### Data rows
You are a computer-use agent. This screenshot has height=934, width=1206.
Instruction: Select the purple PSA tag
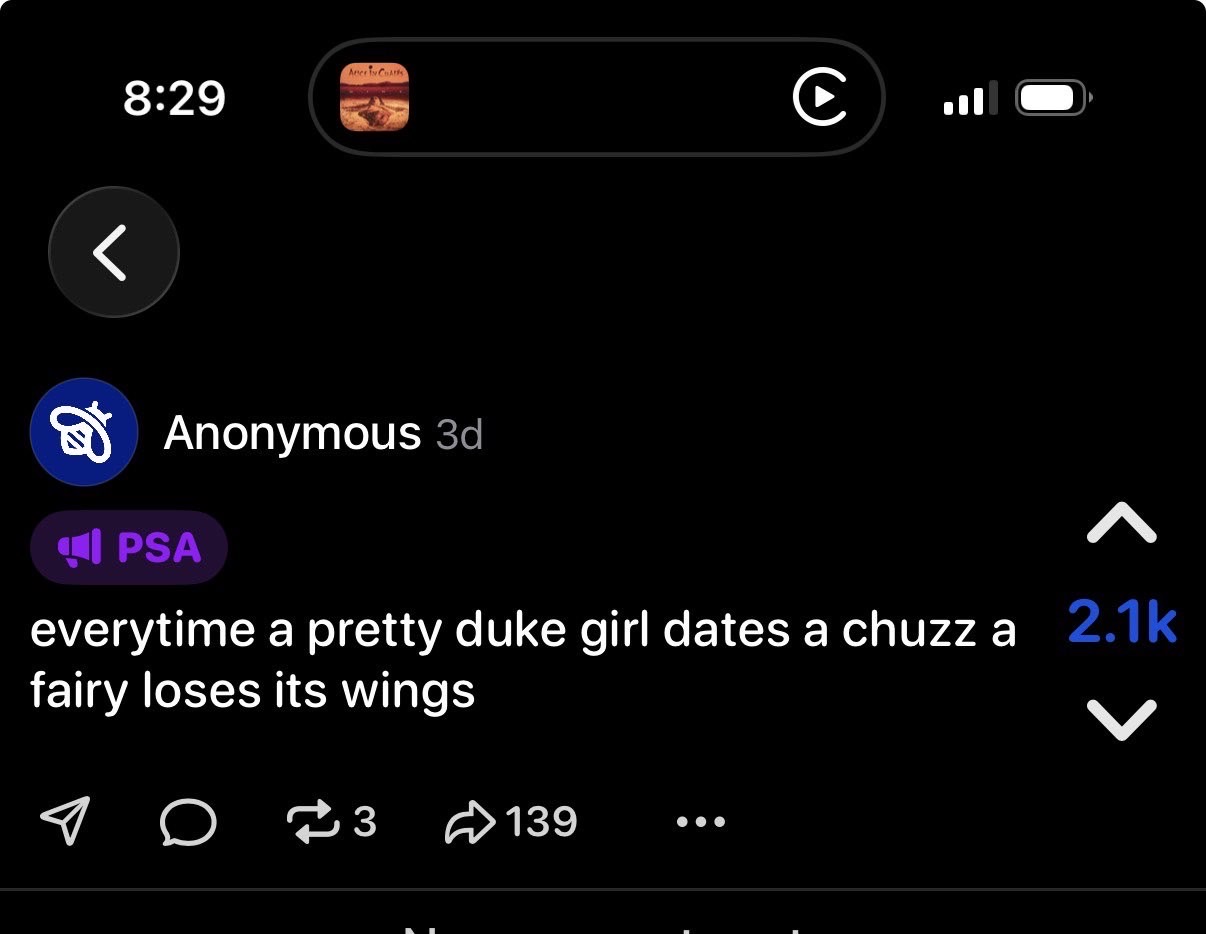[129, 547]
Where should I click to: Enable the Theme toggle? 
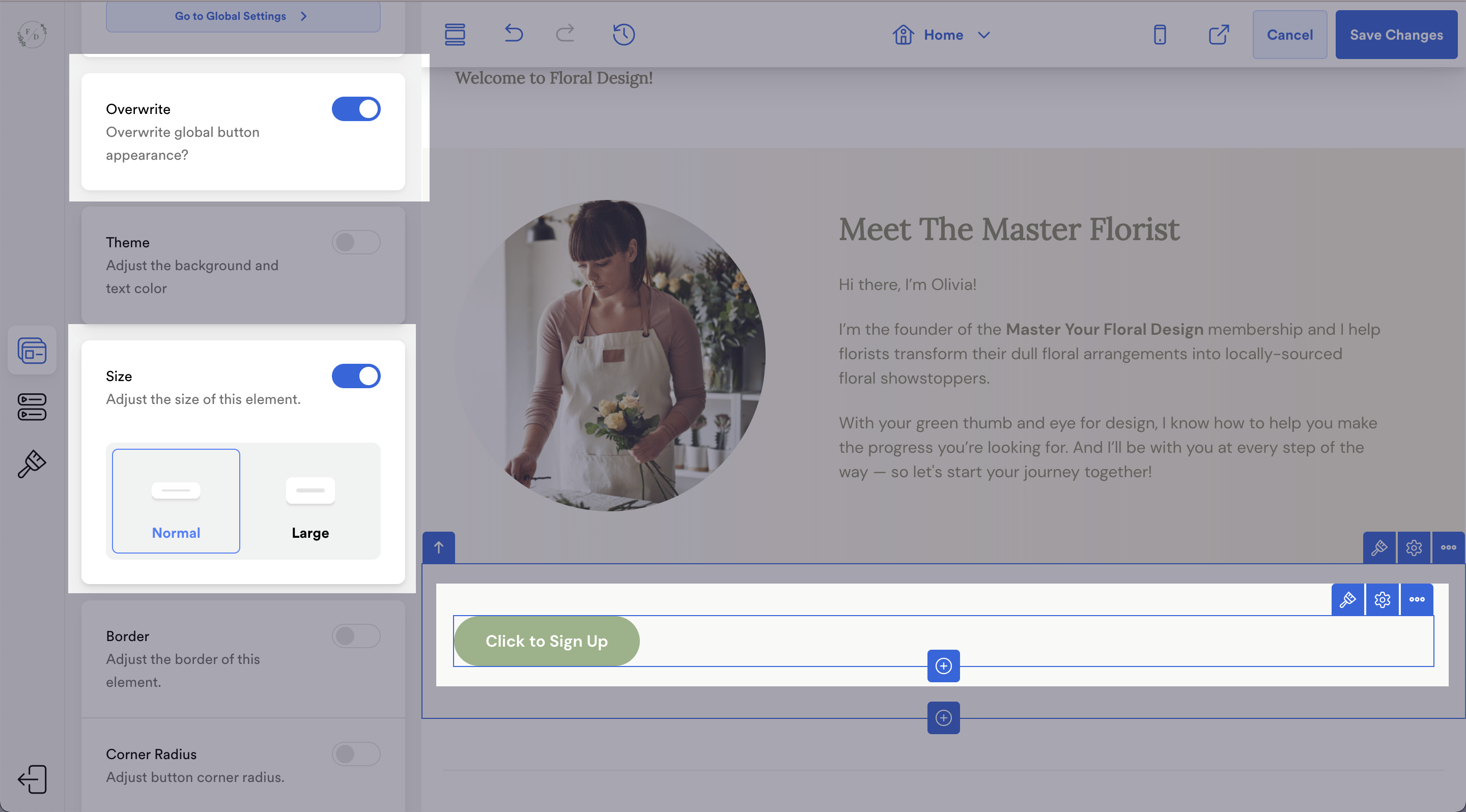tap(356, 242)
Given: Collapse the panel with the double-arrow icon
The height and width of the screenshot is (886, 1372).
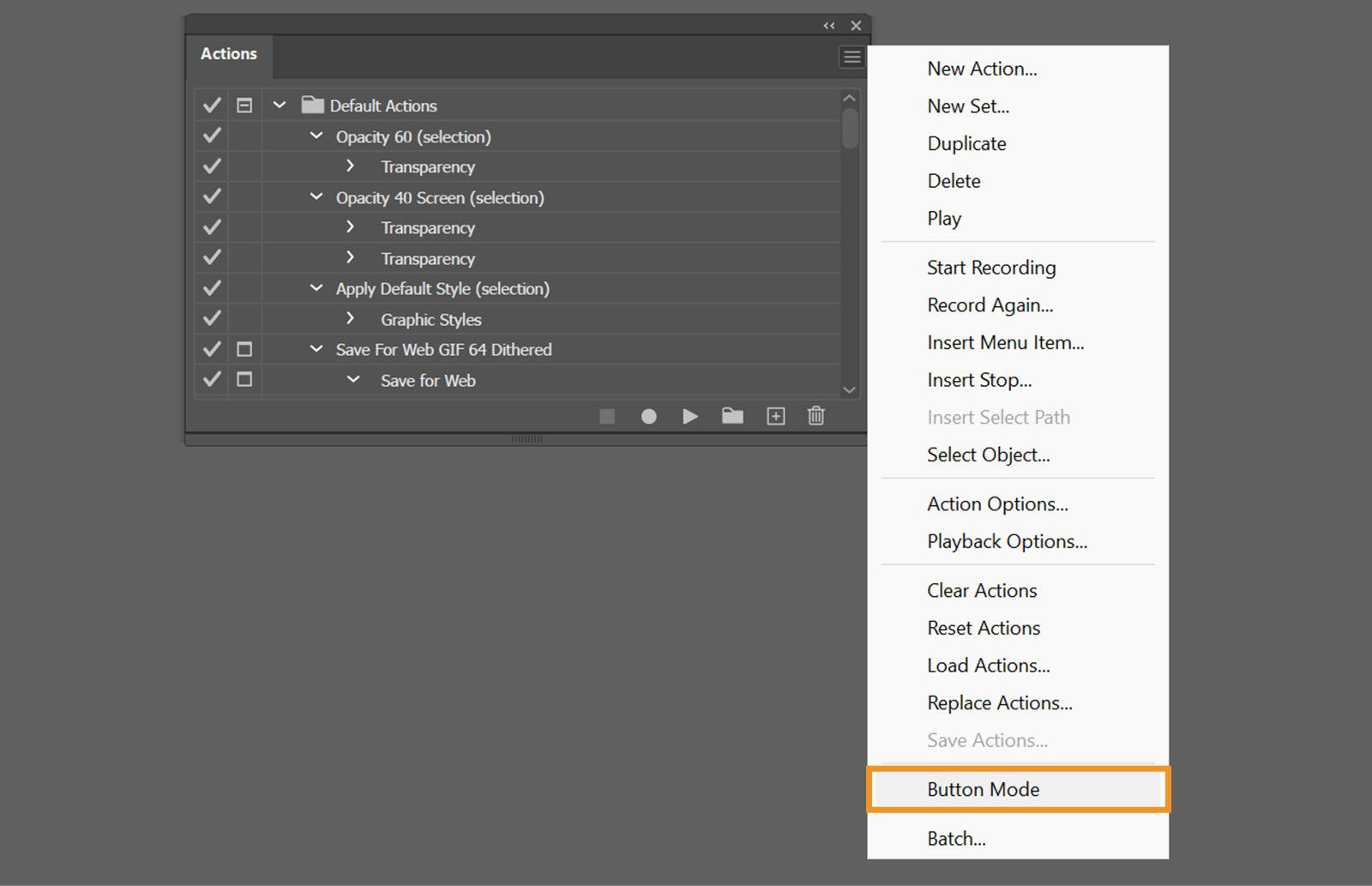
######
Task: Replace every "screenshot" with "image" in the rows above and give them again with nothing else changed. Leave the pictures out.

Full output:
You are a computer-use agent. This image has height=934, width=1206.
Instruction: Select the purple PSA tag
[129, 547]
Where should I click to: Enable the Theme toggle? 
tap(356, 242)
Given: Collapse the panel with the double-arrow icon
The height and width of the image is (886, 1372).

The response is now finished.